Perhaps you might try to back up your declarative
Post# of 11899
Perhaps you might try to back up your declarative statements by providing us with a single SEC regulation which disallows RFMK from filing an audited 10K with the SEC before they have sent in a Form 10-SB to the SEC. You have been shown a plethora of SEC regulations which not only allows RFMK to file audited financials to the SEC along with a Form 10-SB but also requires such audited financial documents as part of the registration process, all the while also allows any SEC non-reporting company to at any time become fully reporting with the SEC with or without an application to register securities with the SEC.

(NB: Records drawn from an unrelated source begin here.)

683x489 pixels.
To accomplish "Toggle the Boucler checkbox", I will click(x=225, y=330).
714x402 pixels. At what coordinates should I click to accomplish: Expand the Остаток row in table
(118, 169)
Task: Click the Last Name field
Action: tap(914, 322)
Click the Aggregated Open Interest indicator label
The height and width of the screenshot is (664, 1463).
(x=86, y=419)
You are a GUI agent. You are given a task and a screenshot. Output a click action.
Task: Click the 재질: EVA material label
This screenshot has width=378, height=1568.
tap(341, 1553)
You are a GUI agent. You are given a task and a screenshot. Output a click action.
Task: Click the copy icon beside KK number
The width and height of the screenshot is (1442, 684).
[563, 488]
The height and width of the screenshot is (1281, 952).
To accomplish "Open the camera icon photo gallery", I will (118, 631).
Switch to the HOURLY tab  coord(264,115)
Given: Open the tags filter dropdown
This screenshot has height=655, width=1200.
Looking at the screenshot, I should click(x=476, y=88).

It looks like perhaps you are backing down from your original stance. You were making the claim that it is not possible for RFMK to file an audited 10K with the SEC thus attempting to make it look like the CEO does not know what he is doing, but now it seems you are making the claim that there has never been a single pink sheets non-reporting company which has first filed an audited 10K before submitting the Form 10-SB to the SEC. The burden of proof is on you, sir, not I. Perhaps to prove your point, you need to provide a list of every single PK company which has ever become fully reporting and registered its securities with the SEC and then list the dates of all of the audited financial filings within a +/-90 day period from the time the SEC registration became effective and show that in every single case all of those timestamps were AFTER the date for which the registration was made effective. Even then it would not prove anything other than how the registration process has been accomplished by companies in the past, it in no way would exclude the possibility of RFMK filing audited financials before the Form 10-SB thus your original argument and the argument of the original poster for whose statements you claimed were correct were actually wrong and it seems you cannot admit it. Be sure to not include in the comprehensive list of companies those which were private companies registering with the SEC. We will all be waiting with breathless anticipation your compiled list in order to show that not a single publicly traded company in history firstly file audited financials before submitting a Form 10-SB. Hint: It may be difficult to get a hold of SEC internal records on the exact timestamps of when Form 10-SB's were received by the offices of the SEC because only the final registration documents once made "effective" become public record within the company filings, thus effectively comparing Form 10-SB submission dates versus audited financial filings into the SEC's EDGAR system will likely be impossible. But, hey, good luck!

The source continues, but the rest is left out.